*** Opening of Records ***

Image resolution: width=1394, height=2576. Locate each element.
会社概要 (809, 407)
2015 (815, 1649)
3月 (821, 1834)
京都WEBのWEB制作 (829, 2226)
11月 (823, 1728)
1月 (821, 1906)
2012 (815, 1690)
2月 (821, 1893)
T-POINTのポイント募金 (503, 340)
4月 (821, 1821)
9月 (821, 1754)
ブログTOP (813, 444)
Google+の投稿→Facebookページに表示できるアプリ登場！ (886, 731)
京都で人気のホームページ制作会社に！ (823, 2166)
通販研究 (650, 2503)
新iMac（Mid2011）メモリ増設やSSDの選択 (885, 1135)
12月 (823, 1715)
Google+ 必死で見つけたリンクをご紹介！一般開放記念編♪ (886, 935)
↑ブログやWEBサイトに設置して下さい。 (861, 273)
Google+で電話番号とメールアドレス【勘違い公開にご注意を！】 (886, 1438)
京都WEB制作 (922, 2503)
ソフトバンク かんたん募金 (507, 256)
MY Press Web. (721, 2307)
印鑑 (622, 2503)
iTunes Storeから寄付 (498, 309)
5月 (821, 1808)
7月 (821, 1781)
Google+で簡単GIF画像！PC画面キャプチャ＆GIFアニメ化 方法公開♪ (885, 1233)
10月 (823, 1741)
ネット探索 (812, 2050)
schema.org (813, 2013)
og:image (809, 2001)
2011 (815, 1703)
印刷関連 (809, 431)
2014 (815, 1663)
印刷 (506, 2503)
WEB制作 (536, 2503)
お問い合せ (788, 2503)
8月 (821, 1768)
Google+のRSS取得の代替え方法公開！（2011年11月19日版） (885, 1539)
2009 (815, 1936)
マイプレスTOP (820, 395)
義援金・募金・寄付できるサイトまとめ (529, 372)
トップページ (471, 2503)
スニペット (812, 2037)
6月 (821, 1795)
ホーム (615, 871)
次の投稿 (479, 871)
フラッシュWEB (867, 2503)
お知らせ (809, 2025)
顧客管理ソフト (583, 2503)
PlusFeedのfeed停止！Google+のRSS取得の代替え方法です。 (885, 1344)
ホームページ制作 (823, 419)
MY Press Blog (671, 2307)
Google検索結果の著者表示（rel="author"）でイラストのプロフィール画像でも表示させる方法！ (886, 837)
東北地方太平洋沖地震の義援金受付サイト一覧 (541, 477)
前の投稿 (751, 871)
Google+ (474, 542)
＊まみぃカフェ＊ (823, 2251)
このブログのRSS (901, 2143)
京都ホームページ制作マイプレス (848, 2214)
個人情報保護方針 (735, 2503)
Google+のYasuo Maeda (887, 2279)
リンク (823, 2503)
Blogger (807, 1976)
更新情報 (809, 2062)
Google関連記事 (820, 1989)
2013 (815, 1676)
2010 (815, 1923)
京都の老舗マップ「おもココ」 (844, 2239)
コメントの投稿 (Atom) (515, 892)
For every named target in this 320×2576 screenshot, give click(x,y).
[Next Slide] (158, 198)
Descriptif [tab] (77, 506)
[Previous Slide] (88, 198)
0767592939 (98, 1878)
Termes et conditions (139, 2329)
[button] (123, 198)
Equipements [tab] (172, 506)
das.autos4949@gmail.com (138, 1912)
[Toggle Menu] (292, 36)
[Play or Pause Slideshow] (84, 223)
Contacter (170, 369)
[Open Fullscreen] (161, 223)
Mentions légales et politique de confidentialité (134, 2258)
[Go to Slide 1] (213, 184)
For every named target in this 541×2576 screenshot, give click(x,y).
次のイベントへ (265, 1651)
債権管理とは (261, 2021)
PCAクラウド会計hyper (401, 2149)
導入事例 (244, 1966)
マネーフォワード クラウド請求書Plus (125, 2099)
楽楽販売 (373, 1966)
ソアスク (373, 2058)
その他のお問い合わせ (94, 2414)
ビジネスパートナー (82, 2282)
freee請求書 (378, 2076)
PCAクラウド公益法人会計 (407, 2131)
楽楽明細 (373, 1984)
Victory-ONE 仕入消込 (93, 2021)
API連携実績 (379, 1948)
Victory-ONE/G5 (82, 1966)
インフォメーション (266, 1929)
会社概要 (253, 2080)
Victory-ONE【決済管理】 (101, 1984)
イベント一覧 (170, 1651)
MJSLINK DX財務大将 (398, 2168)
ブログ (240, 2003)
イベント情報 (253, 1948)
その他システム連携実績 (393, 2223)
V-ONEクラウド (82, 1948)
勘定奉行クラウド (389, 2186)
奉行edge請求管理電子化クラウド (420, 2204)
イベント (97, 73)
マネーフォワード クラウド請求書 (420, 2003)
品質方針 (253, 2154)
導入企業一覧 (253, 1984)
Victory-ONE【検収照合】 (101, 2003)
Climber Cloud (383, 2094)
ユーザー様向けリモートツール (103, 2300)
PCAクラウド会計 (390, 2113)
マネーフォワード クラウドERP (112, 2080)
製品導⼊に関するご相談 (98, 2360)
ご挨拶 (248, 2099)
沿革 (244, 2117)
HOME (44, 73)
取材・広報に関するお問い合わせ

*** Close of Records ***

## Your assignment
The reply should consist solely of the lines above from the one that has "マイプレスTOP (820, 395)" through the one that has "V-ONEクラウド (82, 1948)", reproduced exactly.

## Result
マイプレスTOP (820, 395)
義援金・募金・寄付できるサイトまとめ (529, 372)
トップページ (471, 2503)
スニペット (812, 2037)
6月 (821, 1795)
ホーム (615, 871)
次の投稿 (479, 871)
フラッシュWEB (867, 2503)
お知らせ (809, 2025)
顧客管理ソフト (583, 2503)
PlusFeedのfeed停止！Google+のRSS取得の代替え方法です。 (885, 1344)
ホームページ制作 (823, 419)
MY Press Blog (671, 2307)
Google検索結果の著者表示（rel="author"）でイラストのプロフィール画像でも表示させる方法！ (886, 837)
東北地方太平洋沖地震の義援金受付サイト一覧 (541, 477)
前の投稿 (751, 871)
Google+ (474, 542)
＊まみぃカフェ＊ (823, 2251)
このブログのRSS (901, 2143)
京都ホームページ制作マイプレス (848, 2214)
個人情報保護方針 (735, 2503)
Google+のYasuo Maeda (887, 2279)
リンク (823, 2503)
Blogger (807, 1976)
更新情報 (809, 2062)
Google関連記事 (820, 1989)
2013 (815, 1676)
2010 (815, 1923)
京都の老舗マップ「おもココ」 (844, 2239)
コメントの投稿 (Atom) (515, 892)
For every named target in this 320×2576 screenshot, give click(x,y).
[Next Slide] (158, 198)
Descriptif [tab] (77, 506)
[Previous Slide] (88, 198)
0767592939 (98, 1878)
Termes et conditions (139, 2329)
[button] (123, 198)
Equipements [tab] (172, 506)
das.autos4949@gmail.com (138, 1912)
[Toggle Menu] (292, 36)
[Play or Pause Slideshow] (84, 223)
Contacter (170, 369)
[Open Fullscreen] (161, 223)
Mentions légales et politique de confidentialité (134, 2258)
[Go to Slide 1] (213, 184)
For every named target in this 541×2576 screenshot, give click(x,y).
次のイベントへ (265, 1651)
債権管理とは (261, 2021)
PCAクラウド会計hyper (401, 2149)
導入事例 (244, 1966)
マネーフォワード クラウド請求書Plus (125, 2099)
楽楽販売 (373, 1966)
ソアスク (373, 2058)
その他のお問い合わせ (94, 2414)
ビジネスパートナー (82, 2282)
freee請求書 (378, 2076)
PCAクラウド公益法人会計 (407, 2131)
楽楽明細 (373, 1984)
Victory-ONE 仕入消込 (93, 2021)
API連携実績 (379, 1948)
Victory-ONE/G5 (82, 1966)
インフォメーション (266, 1929)
会社概要 (253, 2080)
Victory-ONE【決済管理】 (101, 1984)
イベント一覧 (170, 1651)
MJSLINK DX財務大将 (398, 2168)
ブログ (240, 2003)
イベント情報 (253, 1948)
その他システム連携実績 (393, 2223)
V-ONEクラウド (82, 1948)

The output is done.